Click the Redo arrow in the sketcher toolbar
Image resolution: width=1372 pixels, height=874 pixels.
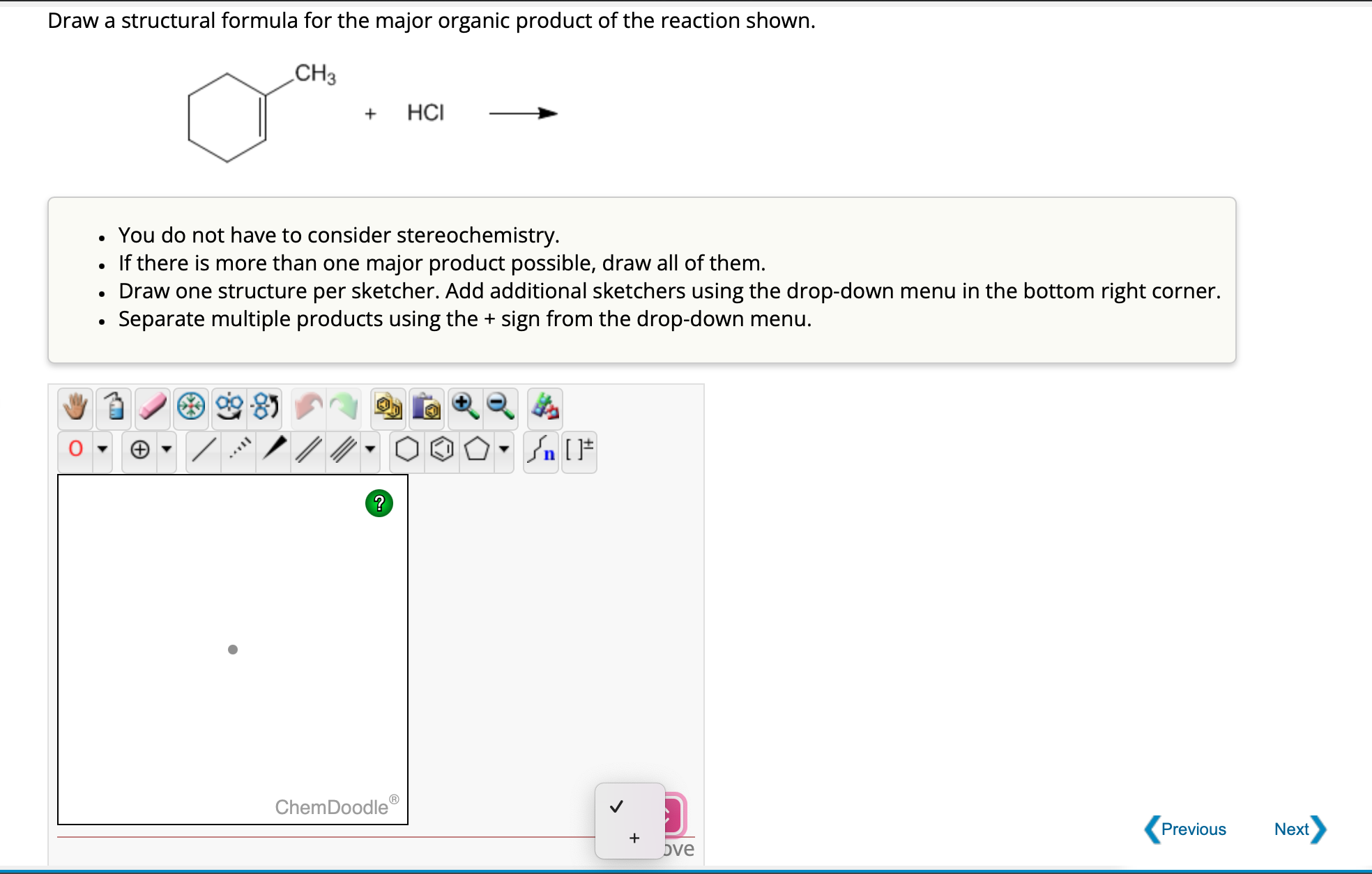tap(342, 409)
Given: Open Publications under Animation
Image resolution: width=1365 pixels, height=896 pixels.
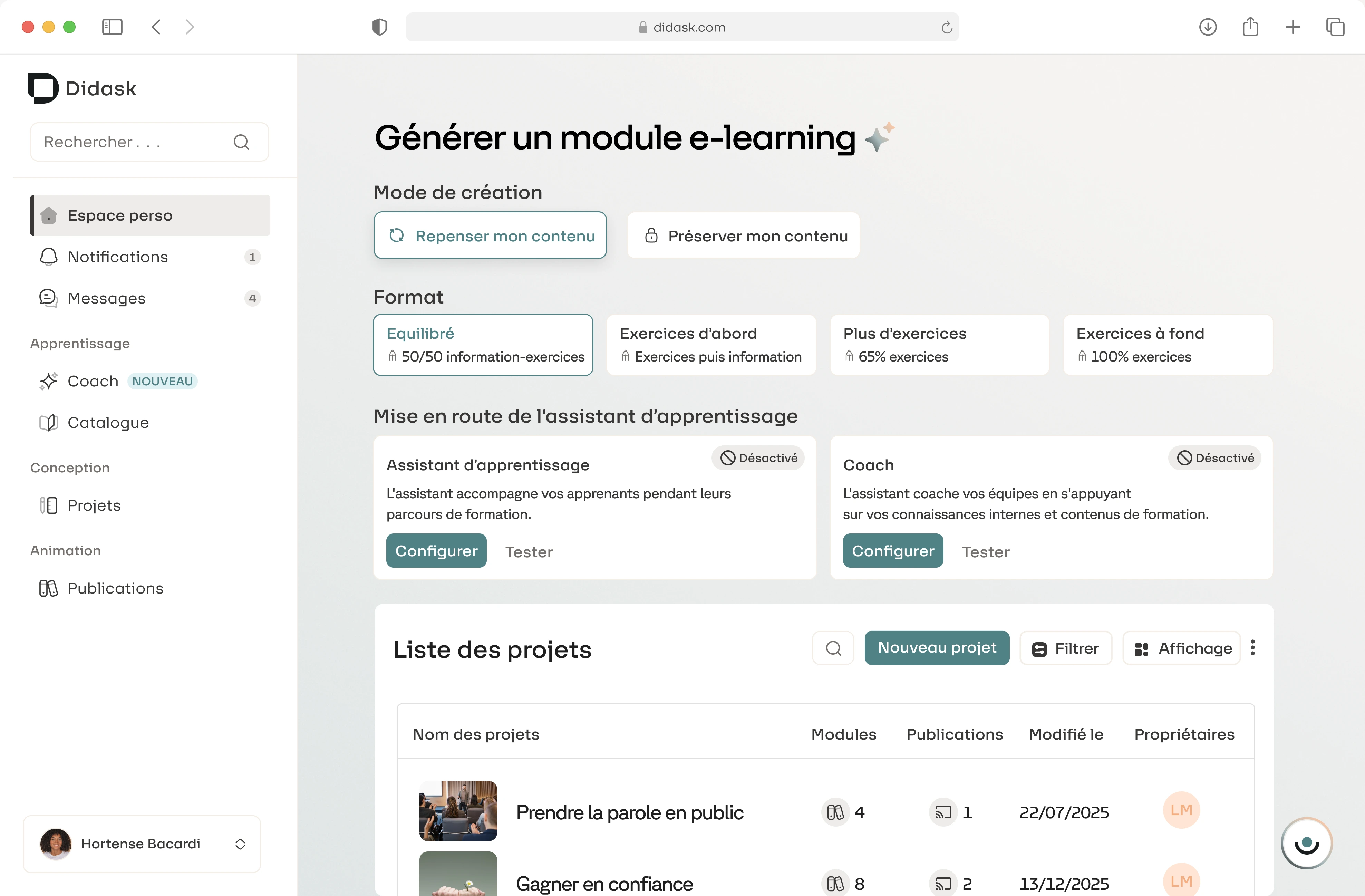Looking at the screenshot, I should point(115,588).
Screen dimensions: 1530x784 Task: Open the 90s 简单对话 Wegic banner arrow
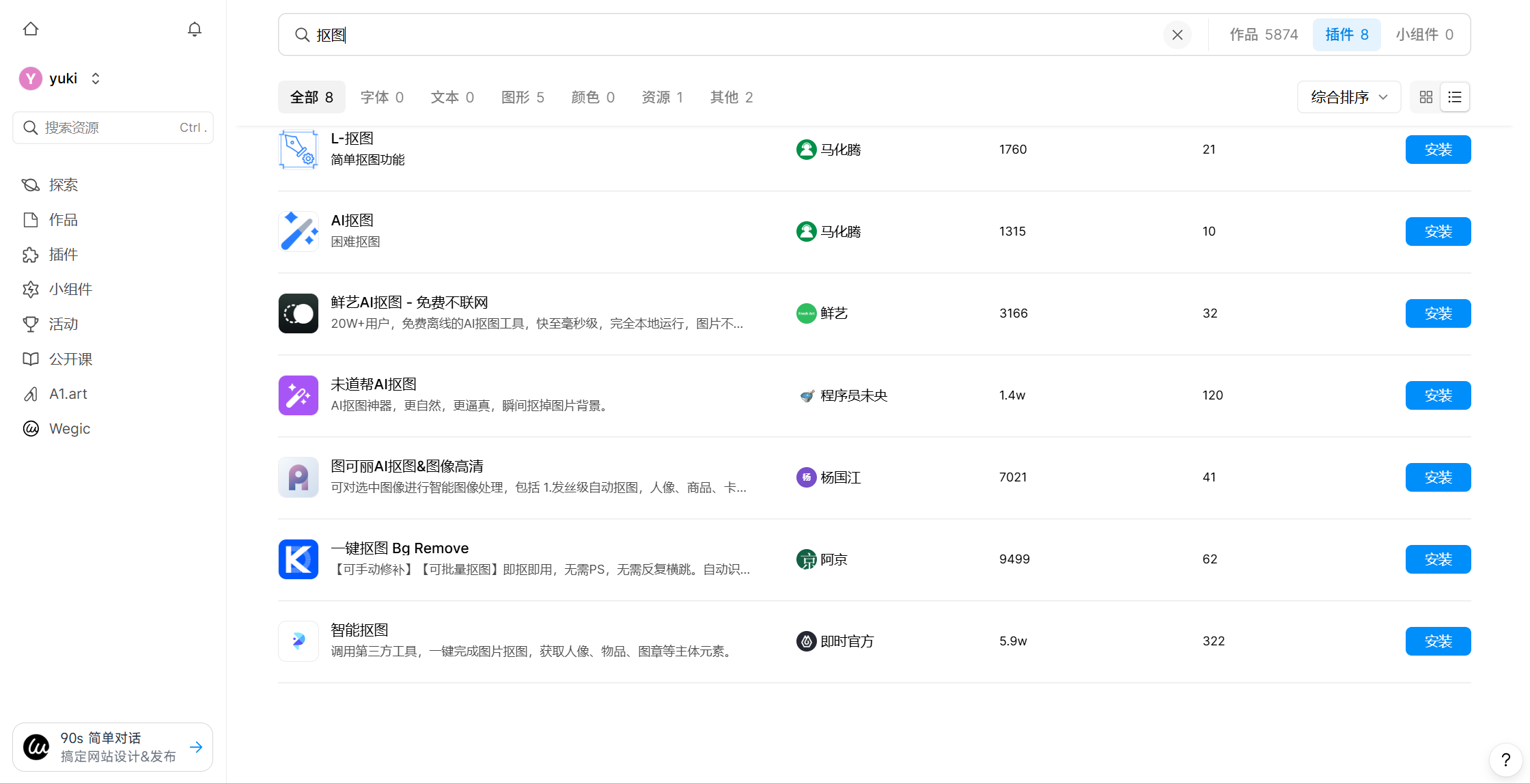(196, 747)
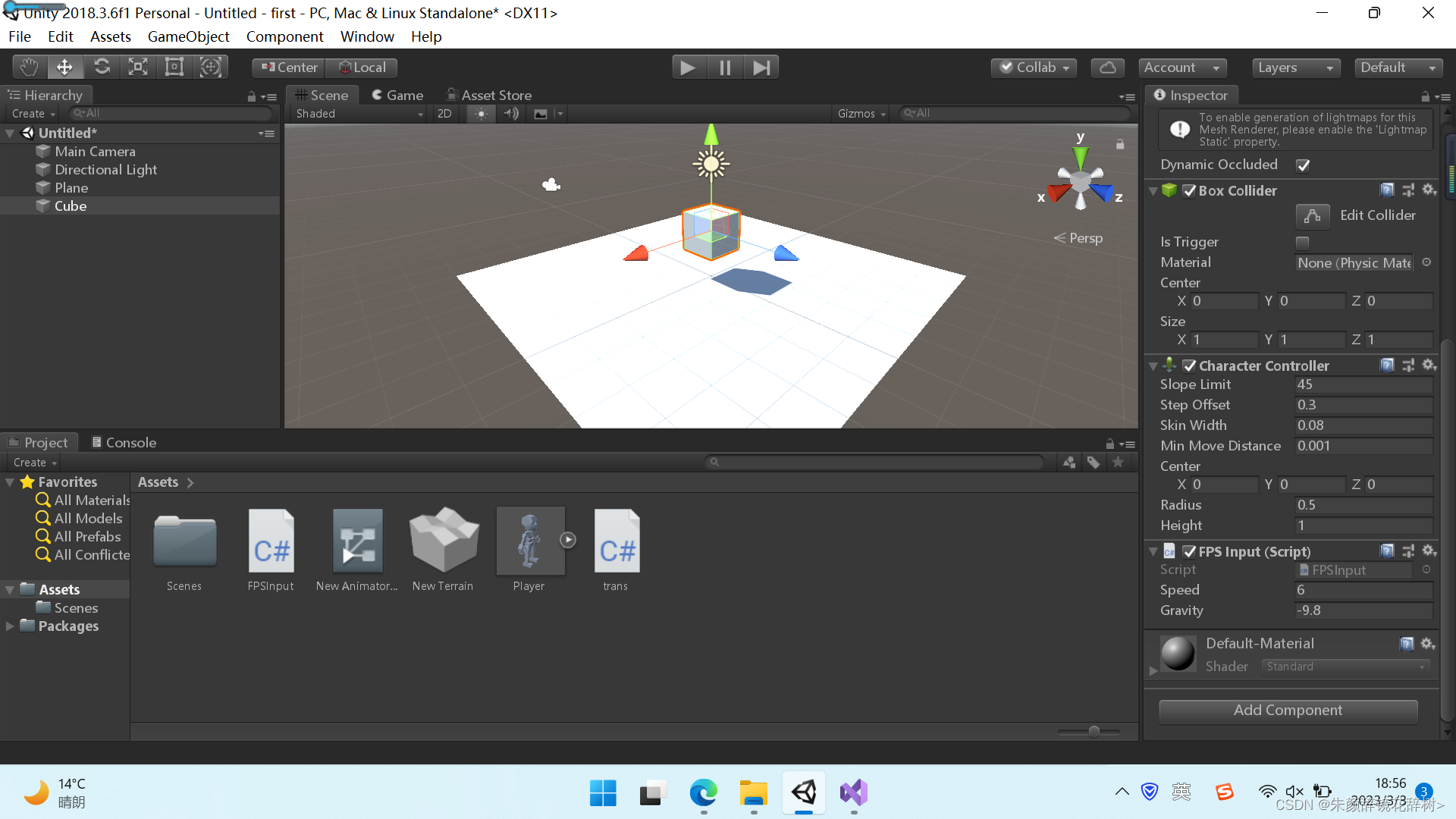Click the Cloud services icon
Screen dimensions: 1456x819
1107,67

◆ What is needed ◆
Repeat only the lines from the one holding "Image resolution: width=1365" through the last line of the data, inclusive. Keep the pictures out.

◆ Solved problem ◆
Image resolution: width=1365 pixels, height=896 pixels.
Looking at the screenshot, I should point(115,588).
Screen dimensions: 1530x784 Task: Open the 90s 简单对话 Wegic banner arrow
(196, 747)
Click the Cloud services icon
Screen dimensions: 1456x819
1107,67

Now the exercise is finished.